Statistical methods have revolutionized natural language processing
(NLP) and have led to advances in applications such as automatic
translation, question answering, and structured search. Fueled by
access to large amounts of textual data, researchers have developed
increasingly detailed models of language to improve accuracy on these
tasks. However, these improvements often come at the cost of vastly
increasing the search-space of the underlying prediction
problems. Solving these prediction problems optimally is very
challenging, leading most large-scale NLP systems to rely heavily on
heuristic search algorithms.

This talk presents methods for finding provably optimal predictions
for important models in natural language processing. I will focus on two
core NLP tasks, syntactic parsing and machine translation.

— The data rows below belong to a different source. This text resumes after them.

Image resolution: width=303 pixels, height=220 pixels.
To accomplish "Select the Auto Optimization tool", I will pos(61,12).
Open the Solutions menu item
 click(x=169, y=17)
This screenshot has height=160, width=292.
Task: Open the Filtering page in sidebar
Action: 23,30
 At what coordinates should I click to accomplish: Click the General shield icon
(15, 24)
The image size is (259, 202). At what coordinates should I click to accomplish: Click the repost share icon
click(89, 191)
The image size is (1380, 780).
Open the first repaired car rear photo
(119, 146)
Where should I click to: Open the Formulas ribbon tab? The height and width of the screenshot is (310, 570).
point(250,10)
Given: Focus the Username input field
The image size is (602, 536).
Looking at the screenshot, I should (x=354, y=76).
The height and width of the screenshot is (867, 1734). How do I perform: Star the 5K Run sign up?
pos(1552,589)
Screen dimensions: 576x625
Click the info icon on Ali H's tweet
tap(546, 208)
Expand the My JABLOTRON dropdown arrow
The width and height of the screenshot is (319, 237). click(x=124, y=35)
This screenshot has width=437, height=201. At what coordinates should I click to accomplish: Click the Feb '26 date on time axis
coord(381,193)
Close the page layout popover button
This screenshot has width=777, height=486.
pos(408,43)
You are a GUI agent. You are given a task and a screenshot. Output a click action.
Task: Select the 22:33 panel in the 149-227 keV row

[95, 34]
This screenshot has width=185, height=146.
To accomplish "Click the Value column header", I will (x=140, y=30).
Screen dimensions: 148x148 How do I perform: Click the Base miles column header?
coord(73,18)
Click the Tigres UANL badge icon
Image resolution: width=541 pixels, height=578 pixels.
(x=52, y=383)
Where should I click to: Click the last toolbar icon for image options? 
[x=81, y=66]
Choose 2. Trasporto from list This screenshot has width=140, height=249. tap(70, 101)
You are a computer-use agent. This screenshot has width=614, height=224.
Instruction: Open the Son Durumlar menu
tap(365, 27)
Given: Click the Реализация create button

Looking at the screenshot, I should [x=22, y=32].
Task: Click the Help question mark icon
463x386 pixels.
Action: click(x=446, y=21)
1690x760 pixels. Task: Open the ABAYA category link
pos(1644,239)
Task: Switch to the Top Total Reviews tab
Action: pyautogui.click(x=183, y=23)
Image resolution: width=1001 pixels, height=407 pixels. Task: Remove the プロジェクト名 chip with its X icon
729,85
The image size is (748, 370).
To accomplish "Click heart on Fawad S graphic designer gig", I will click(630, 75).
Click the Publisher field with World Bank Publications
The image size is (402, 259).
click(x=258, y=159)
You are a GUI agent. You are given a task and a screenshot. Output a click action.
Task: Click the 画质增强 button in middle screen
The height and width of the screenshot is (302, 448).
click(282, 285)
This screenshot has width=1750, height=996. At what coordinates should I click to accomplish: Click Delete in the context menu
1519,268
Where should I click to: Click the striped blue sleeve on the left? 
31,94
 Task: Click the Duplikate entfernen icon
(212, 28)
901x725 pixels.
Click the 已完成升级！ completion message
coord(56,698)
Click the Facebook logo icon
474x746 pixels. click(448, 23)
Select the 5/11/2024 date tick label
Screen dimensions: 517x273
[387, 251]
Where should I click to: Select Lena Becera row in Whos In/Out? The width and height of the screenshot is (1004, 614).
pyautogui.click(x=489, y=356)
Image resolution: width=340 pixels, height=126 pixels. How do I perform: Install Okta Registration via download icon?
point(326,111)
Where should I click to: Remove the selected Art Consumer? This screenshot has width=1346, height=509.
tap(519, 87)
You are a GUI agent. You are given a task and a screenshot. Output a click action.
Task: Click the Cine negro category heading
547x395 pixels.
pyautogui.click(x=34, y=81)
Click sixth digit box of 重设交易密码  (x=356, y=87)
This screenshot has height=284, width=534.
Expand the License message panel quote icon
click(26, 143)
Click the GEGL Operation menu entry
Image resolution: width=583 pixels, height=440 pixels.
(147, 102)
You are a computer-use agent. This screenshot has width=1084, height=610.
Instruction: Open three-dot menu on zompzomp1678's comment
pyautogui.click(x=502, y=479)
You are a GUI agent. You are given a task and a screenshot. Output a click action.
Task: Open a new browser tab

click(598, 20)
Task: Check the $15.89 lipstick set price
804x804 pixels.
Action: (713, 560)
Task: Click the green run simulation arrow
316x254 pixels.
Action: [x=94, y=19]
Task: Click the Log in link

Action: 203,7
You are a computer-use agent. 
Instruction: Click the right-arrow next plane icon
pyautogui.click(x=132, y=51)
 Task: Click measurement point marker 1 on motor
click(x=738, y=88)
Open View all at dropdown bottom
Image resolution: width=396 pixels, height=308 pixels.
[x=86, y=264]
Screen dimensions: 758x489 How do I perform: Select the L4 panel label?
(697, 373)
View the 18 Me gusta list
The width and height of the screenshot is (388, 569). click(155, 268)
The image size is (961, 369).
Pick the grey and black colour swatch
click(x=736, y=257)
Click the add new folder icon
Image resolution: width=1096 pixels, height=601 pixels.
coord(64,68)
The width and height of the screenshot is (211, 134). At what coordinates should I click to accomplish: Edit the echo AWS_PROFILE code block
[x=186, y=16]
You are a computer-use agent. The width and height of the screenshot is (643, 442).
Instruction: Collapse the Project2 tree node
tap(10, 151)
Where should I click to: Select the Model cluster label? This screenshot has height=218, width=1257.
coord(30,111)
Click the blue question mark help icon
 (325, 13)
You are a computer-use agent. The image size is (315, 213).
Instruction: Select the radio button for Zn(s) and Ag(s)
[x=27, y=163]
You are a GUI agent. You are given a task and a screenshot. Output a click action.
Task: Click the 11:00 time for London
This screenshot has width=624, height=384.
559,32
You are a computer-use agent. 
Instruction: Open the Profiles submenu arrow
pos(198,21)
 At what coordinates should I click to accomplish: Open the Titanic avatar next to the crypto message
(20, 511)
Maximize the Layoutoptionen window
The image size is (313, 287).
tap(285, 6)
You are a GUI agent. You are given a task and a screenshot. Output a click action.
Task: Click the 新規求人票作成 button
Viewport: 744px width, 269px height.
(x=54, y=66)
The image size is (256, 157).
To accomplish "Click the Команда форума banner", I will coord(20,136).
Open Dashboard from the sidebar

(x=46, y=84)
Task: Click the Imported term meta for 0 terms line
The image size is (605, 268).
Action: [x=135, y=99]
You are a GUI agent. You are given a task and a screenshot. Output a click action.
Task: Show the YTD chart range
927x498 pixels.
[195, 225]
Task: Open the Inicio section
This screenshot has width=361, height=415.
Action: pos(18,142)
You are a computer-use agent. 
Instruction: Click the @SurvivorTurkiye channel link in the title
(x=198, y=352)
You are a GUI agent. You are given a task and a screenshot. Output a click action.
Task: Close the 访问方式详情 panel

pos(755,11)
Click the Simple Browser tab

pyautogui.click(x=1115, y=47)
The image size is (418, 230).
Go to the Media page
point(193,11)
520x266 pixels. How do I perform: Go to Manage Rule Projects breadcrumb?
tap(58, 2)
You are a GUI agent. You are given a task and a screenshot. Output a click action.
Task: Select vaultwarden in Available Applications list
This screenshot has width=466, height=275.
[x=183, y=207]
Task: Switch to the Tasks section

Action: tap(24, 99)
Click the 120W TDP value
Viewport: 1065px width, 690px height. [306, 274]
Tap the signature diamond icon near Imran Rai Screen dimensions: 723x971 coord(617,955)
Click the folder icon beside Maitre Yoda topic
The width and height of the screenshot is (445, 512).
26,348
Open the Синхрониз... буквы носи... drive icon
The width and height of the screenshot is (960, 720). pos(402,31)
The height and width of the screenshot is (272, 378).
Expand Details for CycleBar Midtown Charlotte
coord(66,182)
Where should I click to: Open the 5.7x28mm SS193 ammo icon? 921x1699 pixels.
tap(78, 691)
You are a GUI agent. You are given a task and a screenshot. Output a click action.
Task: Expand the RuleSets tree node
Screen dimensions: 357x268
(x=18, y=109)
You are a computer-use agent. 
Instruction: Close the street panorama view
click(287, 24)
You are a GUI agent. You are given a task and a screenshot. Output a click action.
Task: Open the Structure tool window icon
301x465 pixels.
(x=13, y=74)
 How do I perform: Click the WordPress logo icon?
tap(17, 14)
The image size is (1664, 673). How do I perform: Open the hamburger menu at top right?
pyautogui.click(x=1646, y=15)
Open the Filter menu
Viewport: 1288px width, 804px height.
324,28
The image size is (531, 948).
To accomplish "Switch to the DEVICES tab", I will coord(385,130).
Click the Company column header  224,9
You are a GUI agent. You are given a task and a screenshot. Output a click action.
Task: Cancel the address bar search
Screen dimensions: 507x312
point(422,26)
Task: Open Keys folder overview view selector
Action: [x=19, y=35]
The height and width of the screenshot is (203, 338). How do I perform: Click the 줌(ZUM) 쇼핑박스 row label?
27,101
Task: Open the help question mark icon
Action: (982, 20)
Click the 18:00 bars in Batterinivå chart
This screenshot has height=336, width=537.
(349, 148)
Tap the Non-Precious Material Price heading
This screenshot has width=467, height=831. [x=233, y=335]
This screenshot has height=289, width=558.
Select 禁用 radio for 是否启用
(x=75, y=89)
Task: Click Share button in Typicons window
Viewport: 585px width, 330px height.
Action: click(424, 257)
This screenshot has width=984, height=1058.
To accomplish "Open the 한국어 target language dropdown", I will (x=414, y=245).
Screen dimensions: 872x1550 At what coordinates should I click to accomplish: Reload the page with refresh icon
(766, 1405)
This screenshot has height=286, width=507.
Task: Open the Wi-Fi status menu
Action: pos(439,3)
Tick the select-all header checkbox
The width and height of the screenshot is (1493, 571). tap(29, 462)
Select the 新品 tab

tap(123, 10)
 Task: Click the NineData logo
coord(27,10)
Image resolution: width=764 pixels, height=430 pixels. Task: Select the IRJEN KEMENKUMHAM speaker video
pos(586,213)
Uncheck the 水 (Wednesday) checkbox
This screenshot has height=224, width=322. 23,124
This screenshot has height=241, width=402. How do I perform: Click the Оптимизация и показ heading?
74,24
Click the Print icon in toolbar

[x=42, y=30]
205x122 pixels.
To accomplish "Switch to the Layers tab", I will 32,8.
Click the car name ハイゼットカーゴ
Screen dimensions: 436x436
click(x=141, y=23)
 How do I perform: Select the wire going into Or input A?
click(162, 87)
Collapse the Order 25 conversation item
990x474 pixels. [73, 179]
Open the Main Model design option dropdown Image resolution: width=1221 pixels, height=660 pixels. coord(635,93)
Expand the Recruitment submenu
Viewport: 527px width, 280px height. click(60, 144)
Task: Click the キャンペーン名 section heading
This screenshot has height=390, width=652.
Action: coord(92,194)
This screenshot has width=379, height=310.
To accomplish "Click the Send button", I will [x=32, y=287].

For both of
these problems I will show how Lagrangian relaxation, a classical method
from combinatorial optimization, can be used to decompose challenging
prediction problems into problems that are solvable with efficient
combinatorial algorithms. Experiments show that the methods find
optimal solutions for the vast majority of examples, with
comparable efficiency to commonly-used heuristic algorithms.


Alexander Rush is a Ph.D. candidate at MIT under the supervision of
Professor Michael Collins and is currently a visiting scholar at Columbia University.
He received a BA in computer science from Harvard University. He has won best paper
awards at EMNLP 2010 and NAACL 2012. His research interests are in
statistical natural language processing and structured prediction.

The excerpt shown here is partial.